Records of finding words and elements
-------------------------

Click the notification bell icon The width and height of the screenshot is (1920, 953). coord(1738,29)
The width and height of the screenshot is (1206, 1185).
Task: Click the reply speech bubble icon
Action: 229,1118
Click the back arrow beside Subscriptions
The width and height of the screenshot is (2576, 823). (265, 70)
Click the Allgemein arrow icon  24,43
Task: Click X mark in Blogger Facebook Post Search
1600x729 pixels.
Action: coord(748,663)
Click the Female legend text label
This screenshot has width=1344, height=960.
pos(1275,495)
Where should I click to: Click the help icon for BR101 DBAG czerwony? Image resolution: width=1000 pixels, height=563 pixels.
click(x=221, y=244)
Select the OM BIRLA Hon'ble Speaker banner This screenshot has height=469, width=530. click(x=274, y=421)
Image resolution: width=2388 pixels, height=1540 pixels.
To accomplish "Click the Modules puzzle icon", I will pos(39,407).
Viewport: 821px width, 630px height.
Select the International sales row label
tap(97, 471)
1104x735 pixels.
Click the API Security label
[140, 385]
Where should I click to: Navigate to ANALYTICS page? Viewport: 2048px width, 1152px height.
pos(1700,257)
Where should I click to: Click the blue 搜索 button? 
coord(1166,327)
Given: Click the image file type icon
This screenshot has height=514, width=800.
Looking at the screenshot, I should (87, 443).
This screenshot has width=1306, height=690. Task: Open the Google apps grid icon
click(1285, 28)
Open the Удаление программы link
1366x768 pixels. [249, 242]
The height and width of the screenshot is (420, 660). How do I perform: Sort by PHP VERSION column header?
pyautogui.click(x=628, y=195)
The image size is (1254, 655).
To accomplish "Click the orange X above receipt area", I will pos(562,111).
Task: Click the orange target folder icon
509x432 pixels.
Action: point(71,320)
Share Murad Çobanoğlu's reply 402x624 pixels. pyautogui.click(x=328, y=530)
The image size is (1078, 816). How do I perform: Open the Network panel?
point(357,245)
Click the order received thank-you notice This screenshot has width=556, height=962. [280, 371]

-------------------------

_OBJECTIVE:_
Rewrite all of the material above, replacing "Subscriptions" with "Playlists" and leaving everything else unchanged.

_WRITTEN ANSWER:_
Click the notification bell icon The width and height of the screenshot is (1920, 953). coord(1738,29)
The width and height of the screenshot is (1206, 1185).
Task: Click the reply speech bubble icon
Action: 229,1118
Click the back arrow beside Playlists
The width and height of the screenshot is (2576, 823). (265, 70)
Click the Allgemein arrow icon  24,43
Task: Click X mark in Blogger Facebook Post Search
1600x729 pixels.
Action: coord(748,663)
Click the Female legend text label
This screenshot has width=1344, height=960.
pos(1275,495)
Where should I click to: Click the help icon for BR101 DBAG czerwony? Image resolution: width=1000 pixels, height=563 pixels.
click(x=221, y=244)
Select the OM BIRLA Hon'ble Speaker banner This screenshot has height=469, width=530. click(x=274, y=421)
Image resolution: width=2388 pixels, height=1540 pixels.
To accomplish "Click the Modules puzzle icon", I will pos(39,407).
Viewport: 821px width, 630px height.
Select the International sales row label
tap(97, 471)
1104x735 pixels.
Click the API Security label
[140, 385]
Where should I click to: Navigate to ANALYTICS page? Viewport: 2048px width, 1152px height.
pos(1700,257)
Where should I click to: Click the blue 搜索 button? 
coord(1166,327)
Given: Click the image file type icon
This screenshot has height=514, width=800.
Looking at the screenshot, I should (87, 443).
This screenshot has width=1306, height=690. Task: Open the Google apps grid icon
click(1285, 28)
Open the Удаление программы link
1366x768 pixels. [249, 242]
The height and width of the screenshot is (420, 660). How do I perform: Sort by PHP VERSION column header?
pyautogui.click(x=628, y=195)
The image size is (1254, 655).
To accomplish "Click the orange X above receipt area", I will pos(562,111).
Task: Click the orange target folder icon
509x432 pixels.
Action: point(71,320)
Share Murad Çobanoğlu's reply 402x624 pixels. pyautogui.click(x=328, y=530)
The image size is (1078, 816). How do I perform: Open the Network panel?
point(357,245)
Click the order received thank-you notice This screenshot has width=556, height=962. [280, 371]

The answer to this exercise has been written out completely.